A whole new range of techniques has been developed to identify people since the 1960s from the measurement and analysis of parts of their bodies to DNA profiles. Forms of identification are used to ensure that citizens are eligible for rights to benefits and to vote without fear of impersonation while private individuals have used seals and signatures for centuries to lay claim to real and personal estate. Generally, the amount of proof of identity that is required to gain access to something is proportionate to the value of what is being sought. It is estimated that only 4% of online transactions use methods other than simple passwords. Security of systems resources generally follows a three-step process of identification, authentication and authorization. Today, a high level of trust is as critical to eCommerce transactions as it is to traditional face-to-face transactions.

==Identification, authentication and authorization==

===Identification===

It is a scheme established and maintained, whereby users are properly, consistently, effectively and efficiently identified before systems are accessed. An identity verification service is often employed to ensure that users or customers provide information that is associated with the identity of a real person.

===Authentication===

Authentication is verification of the identity of the entity requesting access to a system. It is the process of determining whether someone or something is, in fact, who or what it is declared to be. In private and public computer networks (including the Internet), authentication is commonly done through the use of logon passwords. Knowledge of the password is assumed to guarantee that the user is authentic. Each user registers initially (or is registered by someone else), using an assigned or self-declared password. On each subsequent use, the user must know and use the previously declared password. The weakness in this system for transactions that are significant (such as the exchange of money) is that passwords can often be stolen, accidentally revealed, or forgotten.

For this reason, Internet business and many other transactions require a more stringent authentication process. The use of digital certificates issued and verified by a Certificate Authority (CA) as part of a public key infrastructure is considered likely to become the standard way to perform authentication on the Internet.
Logically, authentication precedes authorization (although they may often seem to be combined).

===Authorization===

Authorization is the process of giving someone permission to do or have something.
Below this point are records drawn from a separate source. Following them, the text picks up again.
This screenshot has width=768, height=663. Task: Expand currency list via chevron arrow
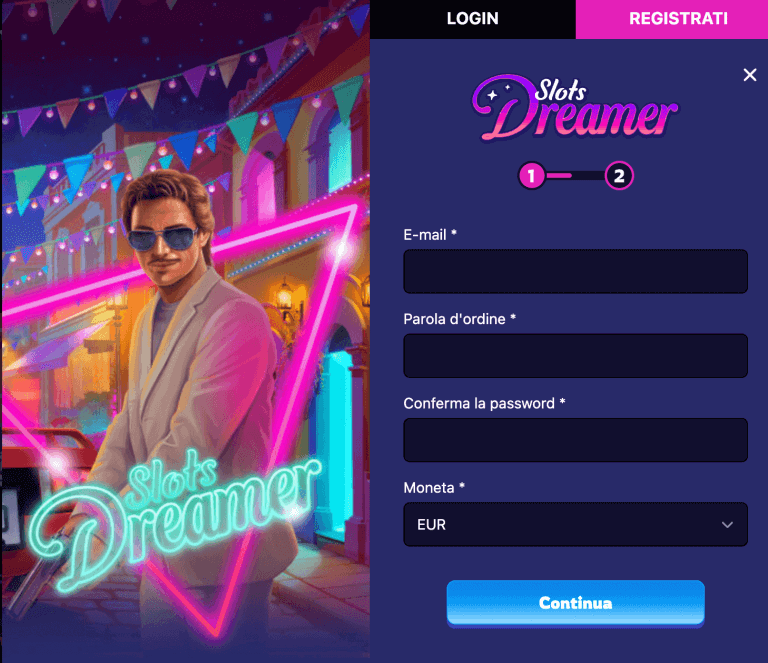(727, 524)
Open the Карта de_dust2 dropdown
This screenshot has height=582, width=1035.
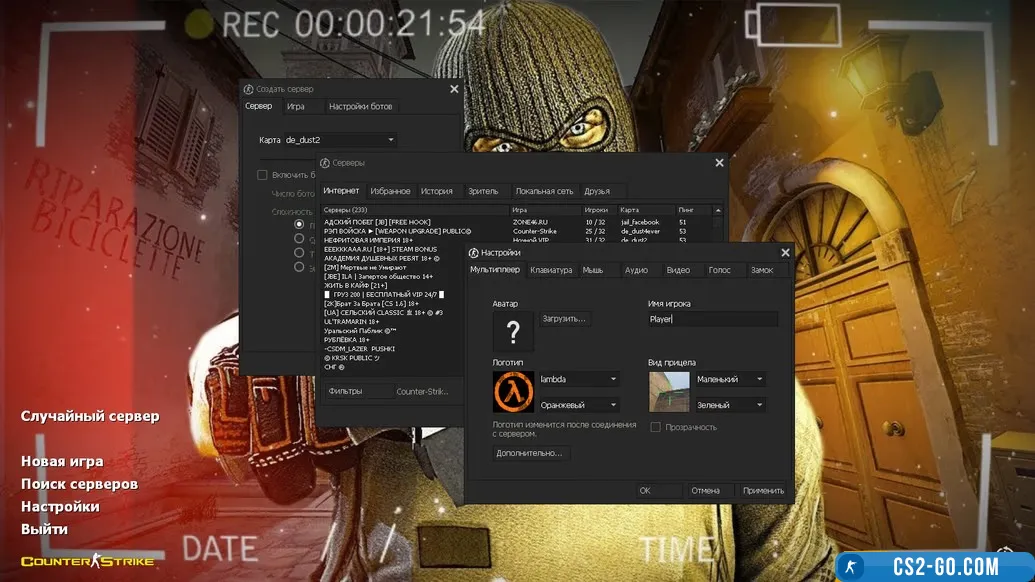click(x=340, y=140)
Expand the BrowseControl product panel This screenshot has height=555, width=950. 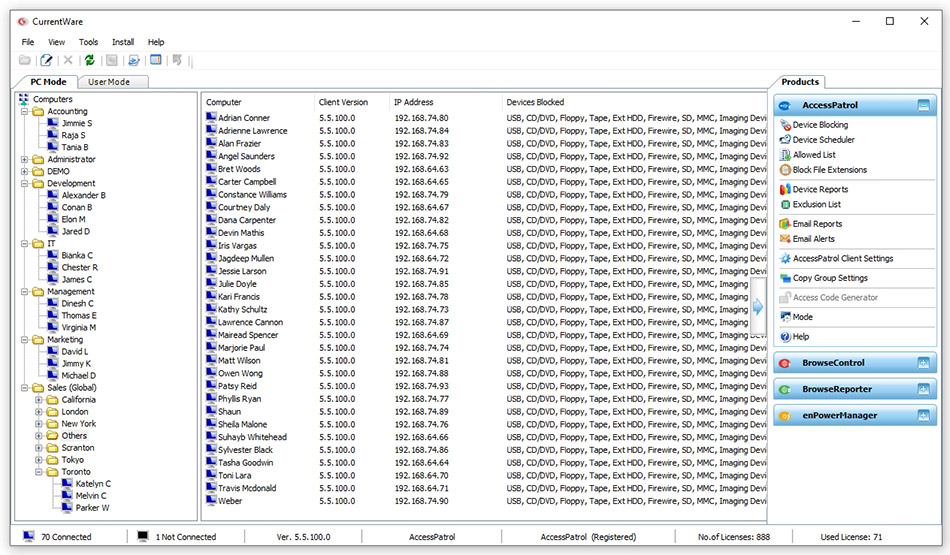point(923,363)
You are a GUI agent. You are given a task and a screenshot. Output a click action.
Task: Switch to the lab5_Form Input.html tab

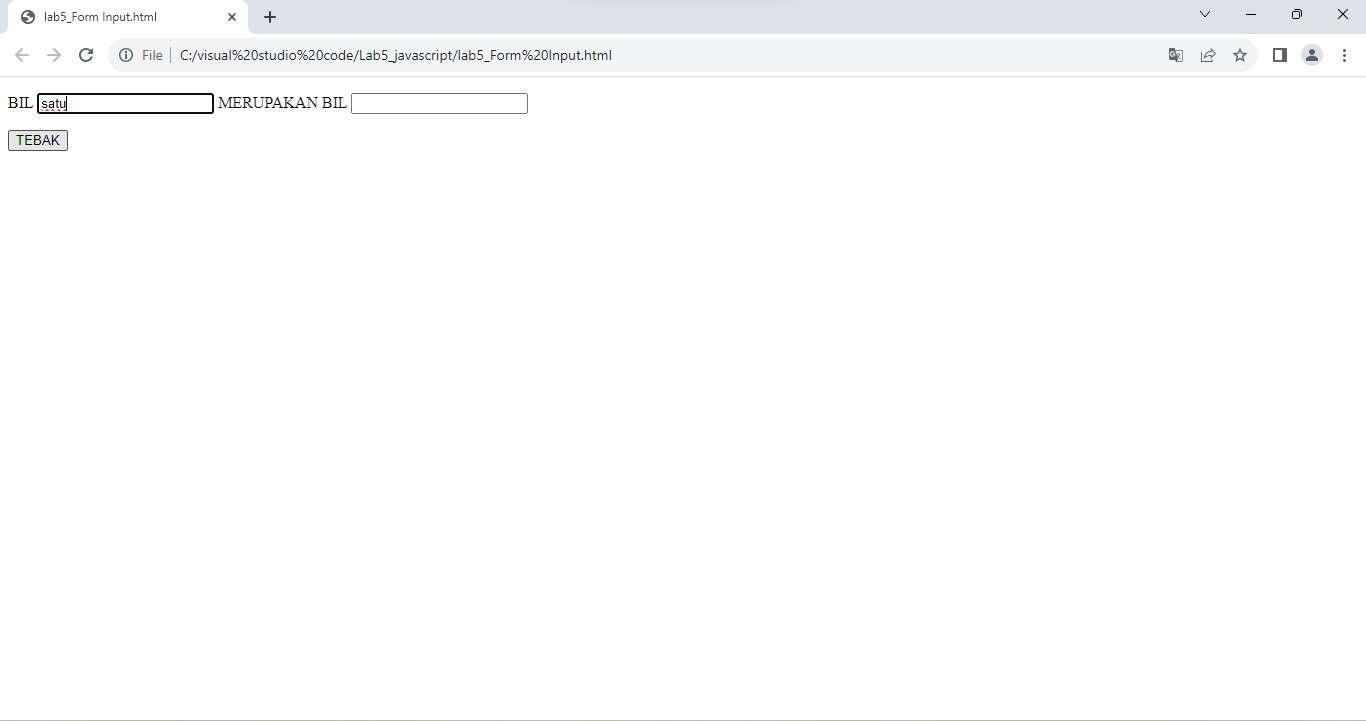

In multi-user computer systems, a system administrator defines for the system which users are allowed access to the system and what privileges of use (such as access to which file directories, hours of access, amount of allocated storage space, and so forth). Assuming that someone has logged into a computer operating system or application, the system or application may want to identify what resources the user can be given during this session. Thus, authorization is sometimes seen as both the preliminary setting up of permissions by a system administrator and the actual checking of the permission values that have been set up when a user is getting access. Logically, authorization is preceded by authentication. ).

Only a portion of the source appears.